Une question se pose d’emblée : que fait Jérôme Bel au Palais Garnier ? Sa démarche « distancialiste » qu’elle intéresse ou pas, n’y a pas sa place. Est-il justifiable de placer ces quelques élucubrations voyeuristes sur un plateau où 150 danseurs, voués dès l’enfance à une discipline terrible, veulent donner un sens à leur engagement ? La faute n’en incombe d’ailleurs pas qu’à Benjamin Millepied, qui l’a invité, mais aussi, il y a 12 ans à Brigitte Lefèvre, qui lui ouvrit les portes pour un Véronique Doisneau bien inutile. Bref, ce Tombe, qui se déroule dans les décors de Giselle, croix, forêt, château et brouillards, puis celui d’un studio de travail, consiste à prendre trois danseurs de la troupe, dont l’un explique d’un voix gentille à une jeune femme de l’extérieur qu’il y a des machinistes, des poursuites, des décors à l’Opéra : petite promenade guidée pour les nuls. Autant prendre le ticket pour la visite, il est moins cher.
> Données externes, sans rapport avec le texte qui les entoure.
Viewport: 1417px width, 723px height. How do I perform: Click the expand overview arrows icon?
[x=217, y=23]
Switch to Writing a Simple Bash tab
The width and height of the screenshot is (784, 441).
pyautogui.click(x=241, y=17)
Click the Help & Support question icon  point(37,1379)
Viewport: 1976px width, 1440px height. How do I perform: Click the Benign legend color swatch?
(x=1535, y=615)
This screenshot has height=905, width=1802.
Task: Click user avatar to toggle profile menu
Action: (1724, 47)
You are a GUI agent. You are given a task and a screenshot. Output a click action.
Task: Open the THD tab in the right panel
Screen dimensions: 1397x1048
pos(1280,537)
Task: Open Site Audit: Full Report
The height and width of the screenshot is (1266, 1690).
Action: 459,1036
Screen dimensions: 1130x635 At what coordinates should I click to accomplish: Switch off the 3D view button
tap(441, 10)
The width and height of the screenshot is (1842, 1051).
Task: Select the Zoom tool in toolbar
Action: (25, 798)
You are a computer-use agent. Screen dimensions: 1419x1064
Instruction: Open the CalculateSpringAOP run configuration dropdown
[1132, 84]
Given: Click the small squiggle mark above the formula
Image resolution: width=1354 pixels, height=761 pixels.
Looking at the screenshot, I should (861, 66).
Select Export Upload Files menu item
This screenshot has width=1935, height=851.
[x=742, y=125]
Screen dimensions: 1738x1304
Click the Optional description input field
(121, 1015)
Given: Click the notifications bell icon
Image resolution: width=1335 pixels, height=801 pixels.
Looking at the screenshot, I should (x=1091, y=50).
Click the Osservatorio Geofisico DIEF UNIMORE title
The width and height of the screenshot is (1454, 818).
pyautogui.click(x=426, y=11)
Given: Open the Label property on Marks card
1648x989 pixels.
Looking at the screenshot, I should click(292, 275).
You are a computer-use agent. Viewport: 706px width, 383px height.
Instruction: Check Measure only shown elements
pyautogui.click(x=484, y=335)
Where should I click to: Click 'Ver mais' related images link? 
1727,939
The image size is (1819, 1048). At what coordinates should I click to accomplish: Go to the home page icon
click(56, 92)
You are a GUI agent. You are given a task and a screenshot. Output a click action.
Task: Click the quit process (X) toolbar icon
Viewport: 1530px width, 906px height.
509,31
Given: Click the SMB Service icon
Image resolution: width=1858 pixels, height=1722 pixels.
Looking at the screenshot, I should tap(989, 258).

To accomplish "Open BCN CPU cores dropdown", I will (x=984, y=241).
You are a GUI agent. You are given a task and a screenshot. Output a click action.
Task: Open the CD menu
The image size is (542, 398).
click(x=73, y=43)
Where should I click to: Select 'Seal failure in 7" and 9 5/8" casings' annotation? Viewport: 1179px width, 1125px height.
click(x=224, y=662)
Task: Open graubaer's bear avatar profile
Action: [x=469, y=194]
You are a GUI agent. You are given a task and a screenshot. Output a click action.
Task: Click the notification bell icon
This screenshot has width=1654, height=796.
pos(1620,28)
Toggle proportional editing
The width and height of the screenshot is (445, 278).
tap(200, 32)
Puis arrive le prince de Giselle, avec sa cape réglementaire - on se méfie -, et ensuite sa Giselle, en chaise roulante, avec une jambe en moins. Puis un autre conteur - danseur étoile celui-là - se montre dans une vidéo où une adorable vieille dame en  mauvais état (on la connaît, elle a hanté la salle depuis des décennies avant d’être très malade) se laisse porter par lui, toujours sur la musique de Giselle. On sait l’intérêt de Bel pour les êtres handicapés, il est louable à condition de ne pas tomber dans le voyeurisme, ce qui le cas ici. Transcender le handicap, oui, s’en repaître, absolument pas. Et il est si facile d’émouvoir avec des gens vraiment diminués, alors que l’art permet de faire vivre la laideur au second degré, entre autres. Ah le splendide Quasimodo du splendide Nicolas Leriche ! Bref, ce genre de tentative peut trouver sa place dans un atelier, ou à la rigueur dans un festival, Avignon notamment qui en est friand. Pas ici, où les choses se pèsent et où un énorme travail justifie l’existence de l’institution. Par correction, on ne donnera pas les noms.
 
Après ces pénibles trente minutes, la soirée commence, et elle est exceptionnelle : parce que Benjamin Millepied révèle dans son brillant La Nuit s’achève (titre prémonitoire ?) un talent qui commence à se densifier, tout à fait dans la lignée de Robbins, ce que l’on savait déjà car il est porteur d’un héritage assumé. Et que les trois couples qu’il met en scène rappellent ceux d’In the Night, chef d’œuvre du maître de West Side Story. Passion, élégance, légèreté se combinent en des portés savants avec une sensibilité qui dépasse le chic dont il est coutumier. Et les interprètes y sont véritablement habités, que ce soient les étoiles Amandine Albisson et Hervé Moreau ou les sujets Sae Eun Park, Ida Viikinkoski, Marc Moreau et Jérémy-Loup Quer. Avec cela, un support musical qui est véritablement une base, l’ « Appassionata » de Beethoven, jouée puissamment par Alain Planès, et qui montre combien Millepied, comme son maître, est en osmose profonde avec la musique. Bref, l’Opéra, qui a perdu un directeur, est en train de gagner un chorégraphe, chose infiniment plus rare. Il était d’ailleurs fort ému, dans le très spécial contexte actuel de sa vie.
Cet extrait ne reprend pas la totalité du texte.